In the stretch from the line containing "coordinates (255, 80)." through the line containing "This screenshot has height=800, width=450.", change "Where is" to "Where can I find" and give back only those lines, with everything else left as is.
--------------------
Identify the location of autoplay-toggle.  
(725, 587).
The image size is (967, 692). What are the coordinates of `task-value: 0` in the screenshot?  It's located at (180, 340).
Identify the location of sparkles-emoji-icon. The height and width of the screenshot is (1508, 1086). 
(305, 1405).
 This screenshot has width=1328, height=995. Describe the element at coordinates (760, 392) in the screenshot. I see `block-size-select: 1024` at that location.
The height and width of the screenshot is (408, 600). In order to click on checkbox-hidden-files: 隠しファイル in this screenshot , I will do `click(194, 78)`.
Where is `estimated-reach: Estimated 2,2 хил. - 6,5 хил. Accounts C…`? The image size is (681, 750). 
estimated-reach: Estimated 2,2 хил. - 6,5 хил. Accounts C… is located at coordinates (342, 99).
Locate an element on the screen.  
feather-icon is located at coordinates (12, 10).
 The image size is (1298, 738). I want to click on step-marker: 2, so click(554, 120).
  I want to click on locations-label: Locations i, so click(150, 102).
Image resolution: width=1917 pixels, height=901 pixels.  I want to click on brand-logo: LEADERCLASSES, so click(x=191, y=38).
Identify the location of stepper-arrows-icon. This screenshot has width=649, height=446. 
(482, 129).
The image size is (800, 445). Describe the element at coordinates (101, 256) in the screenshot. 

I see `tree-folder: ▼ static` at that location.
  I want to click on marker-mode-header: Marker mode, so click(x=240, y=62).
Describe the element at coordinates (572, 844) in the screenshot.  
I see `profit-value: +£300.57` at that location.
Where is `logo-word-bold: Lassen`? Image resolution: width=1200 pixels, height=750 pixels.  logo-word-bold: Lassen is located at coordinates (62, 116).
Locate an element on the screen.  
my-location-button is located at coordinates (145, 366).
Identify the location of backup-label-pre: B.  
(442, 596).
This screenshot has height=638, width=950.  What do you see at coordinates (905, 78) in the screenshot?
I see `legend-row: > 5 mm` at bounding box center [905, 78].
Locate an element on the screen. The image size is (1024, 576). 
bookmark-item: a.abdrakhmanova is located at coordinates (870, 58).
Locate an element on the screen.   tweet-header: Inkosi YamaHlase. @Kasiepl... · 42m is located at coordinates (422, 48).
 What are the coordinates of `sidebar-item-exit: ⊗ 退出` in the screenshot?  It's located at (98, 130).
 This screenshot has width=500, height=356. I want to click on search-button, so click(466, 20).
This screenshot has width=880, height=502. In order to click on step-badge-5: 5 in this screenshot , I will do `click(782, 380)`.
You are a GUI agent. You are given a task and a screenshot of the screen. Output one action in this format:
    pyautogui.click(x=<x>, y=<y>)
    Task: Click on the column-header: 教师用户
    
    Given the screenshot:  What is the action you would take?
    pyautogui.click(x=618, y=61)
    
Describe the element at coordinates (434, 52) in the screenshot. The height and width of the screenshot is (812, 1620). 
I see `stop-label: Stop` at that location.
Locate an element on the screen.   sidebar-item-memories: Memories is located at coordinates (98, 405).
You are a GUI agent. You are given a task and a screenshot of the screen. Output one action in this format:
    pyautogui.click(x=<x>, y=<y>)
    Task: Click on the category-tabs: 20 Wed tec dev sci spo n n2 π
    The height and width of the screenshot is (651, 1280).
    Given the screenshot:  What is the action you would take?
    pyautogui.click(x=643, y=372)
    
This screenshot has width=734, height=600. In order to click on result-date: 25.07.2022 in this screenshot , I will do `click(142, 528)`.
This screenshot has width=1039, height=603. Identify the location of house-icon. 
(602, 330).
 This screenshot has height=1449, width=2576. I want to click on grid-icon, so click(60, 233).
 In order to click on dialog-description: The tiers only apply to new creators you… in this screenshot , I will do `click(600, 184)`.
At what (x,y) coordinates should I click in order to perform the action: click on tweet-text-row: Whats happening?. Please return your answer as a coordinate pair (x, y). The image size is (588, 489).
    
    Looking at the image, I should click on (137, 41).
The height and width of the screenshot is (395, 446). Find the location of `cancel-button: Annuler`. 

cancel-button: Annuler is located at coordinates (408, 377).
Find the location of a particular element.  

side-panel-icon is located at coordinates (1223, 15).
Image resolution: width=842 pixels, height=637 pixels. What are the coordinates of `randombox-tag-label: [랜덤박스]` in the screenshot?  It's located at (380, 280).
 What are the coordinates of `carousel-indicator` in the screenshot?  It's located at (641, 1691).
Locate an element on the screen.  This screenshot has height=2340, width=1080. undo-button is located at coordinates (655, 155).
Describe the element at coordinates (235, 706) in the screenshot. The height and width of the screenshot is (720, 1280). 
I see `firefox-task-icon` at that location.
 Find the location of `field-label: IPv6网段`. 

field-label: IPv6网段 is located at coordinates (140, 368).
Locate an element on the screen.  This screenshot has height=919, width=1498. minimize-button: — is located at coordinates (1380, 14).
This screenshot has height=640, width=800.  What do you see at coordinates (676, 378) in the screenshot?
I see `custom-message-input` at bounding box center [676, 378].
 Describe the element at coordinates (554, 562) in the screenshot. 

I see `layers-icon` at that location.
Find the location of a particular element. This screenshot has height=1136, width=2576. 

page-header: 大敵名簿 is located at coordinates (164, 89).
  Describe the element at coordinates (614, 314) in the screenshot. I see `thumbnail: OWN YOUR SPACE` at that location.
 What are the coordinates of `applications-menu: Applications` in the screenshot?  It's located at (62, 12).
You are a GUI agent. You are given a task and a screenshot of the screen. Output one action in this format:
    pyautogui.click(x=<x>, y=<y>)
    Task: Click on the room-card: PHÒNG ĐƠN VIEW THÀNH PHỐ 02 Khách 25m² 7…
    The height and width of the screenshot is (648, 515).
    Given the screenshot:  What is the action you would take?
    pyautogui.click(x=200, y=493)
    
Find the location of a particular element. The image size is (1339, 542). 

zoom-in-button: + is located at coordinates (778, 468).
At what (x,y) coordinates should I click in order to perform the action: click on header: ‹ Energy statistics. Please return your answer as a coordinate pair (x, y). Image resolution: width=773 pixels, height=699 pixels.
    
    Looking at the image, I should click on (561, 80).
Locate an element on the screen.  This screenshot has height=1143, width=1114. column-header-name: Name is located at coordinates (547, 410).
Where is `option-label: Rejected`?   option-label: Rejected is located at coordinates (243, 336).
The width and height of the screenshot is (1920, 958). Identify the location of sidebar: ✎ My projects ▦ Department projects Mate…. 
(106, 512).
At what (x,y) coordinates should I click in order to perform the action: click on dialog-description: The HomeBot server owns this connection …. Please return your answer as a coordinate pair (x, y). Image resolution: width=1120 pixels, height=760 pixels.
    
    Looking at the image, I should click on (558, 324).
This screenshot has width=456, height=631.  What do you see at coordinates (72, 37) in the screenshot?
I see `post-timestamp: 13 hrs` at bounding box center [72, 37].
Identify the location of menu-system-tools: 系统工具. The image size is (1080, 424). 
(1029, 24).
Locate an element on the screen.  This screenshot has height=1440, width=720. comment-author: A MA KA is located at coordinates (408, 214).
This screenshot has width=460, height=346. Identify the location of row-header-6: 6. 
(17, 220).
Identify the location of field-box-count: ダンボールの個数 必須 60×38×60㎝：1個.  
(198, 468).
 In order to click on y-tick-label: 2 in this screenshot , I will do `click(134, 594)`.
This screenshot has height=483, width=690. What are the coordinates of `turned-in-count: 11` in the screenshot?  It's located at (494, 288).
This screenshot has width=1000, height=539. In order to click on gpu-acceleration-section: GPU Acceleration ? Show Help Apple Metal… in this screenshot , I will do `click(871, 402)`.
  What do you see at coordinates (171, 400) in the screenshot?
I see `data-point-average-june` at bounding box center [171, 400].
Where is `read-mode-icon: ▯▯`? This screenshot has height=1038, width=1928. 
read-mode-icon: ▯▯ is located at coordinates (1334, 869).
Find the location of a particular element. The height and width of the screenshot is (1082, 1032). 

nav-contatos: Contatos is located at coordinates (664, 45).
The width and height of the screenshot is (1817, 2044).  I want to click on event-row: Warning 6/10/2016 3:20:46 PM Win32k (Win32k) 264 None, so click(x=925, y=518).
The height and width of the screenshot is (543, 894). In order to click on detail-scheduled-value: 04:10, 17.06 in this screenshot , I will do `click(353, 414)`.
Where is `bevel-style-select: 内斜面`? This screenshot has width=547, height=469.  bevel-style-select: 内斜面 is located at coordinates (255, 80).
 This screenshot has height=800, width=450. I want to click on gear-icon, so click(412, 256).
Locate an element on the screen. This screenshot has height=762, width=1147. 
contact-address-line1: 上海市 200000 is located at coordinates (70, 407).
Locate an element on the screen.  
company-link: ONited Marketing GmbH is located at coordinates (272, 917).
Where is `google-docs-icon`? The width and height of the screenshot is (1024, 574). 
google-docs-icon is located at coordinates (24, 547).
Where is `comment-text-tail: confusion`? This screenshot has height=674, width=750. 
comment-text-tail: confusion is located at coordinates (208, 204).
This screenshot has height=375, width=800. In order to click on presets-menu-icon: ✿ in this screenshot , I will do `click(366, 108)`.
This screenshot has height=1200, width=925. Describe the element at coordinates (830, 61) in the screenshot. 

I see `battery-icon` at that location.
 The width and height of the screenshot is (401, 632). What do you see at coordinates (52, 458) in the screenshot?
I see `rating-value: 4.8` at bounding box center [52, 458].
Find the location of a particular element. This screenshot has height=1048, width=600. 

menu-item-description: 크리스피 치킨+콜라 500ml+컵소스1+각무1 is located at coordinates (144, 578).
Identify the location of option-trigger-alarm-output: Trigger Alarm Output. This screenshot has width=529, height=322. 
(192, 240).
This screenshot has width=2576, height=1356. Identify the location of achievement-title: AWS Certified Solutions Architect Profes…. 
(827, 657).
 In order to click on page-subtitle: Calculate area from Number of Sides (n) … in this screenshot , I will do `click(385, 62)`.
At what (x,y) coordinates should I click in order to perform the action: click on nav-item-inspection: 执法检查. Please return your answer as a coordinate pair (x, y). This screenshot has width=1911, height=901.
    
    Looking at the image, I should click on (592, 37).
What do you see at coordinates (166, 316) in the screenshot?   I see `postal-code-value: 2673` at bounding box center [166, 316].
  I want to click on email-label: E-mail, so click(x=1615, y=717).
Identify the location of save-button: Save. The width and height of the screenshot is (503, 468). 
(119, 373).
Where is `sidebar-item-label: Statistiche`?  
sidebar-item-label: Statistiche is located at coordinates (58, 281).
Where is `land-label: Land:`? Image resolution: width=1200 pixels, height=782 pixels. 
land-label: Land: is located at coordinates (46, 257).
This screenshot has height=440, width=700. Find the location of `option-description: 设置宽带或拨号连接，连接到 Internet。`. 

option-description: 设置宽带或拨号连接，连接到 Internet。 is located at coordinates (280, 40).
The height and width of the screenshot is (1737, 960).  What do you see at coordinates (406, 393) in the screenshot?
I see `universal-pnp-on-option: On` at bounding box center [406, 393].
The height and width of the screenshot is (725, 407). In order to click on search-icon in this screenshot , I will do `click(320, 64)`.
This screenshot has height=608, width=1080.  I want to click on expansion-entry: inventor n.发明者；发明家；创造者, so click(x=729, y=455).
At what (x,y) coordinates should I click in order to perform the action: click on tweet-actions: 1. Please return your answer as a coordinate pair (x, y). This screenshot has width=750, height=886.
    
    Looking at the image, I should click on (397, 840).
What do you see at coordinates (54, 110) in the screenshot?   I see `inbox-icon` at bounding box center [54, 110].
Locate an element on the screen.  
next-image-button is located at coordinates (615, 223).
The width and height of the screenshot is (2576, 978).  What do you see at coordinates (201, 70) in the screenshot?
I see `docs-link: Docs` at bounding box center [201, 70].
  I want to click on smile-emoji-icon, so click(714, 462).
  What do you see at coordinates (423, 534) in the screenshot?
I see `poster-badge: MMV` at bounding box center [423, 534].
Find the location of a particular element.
--------------------
Output below
Where can I find `bevel-style-select: 内斜面`? This screenshot has width=547, height=469.  bevel-style-select: 内斜面 is located at coordinates (255, 80).
 This screenshot has height=800, width=450. I want to click on gear-icon, so click(412, 256).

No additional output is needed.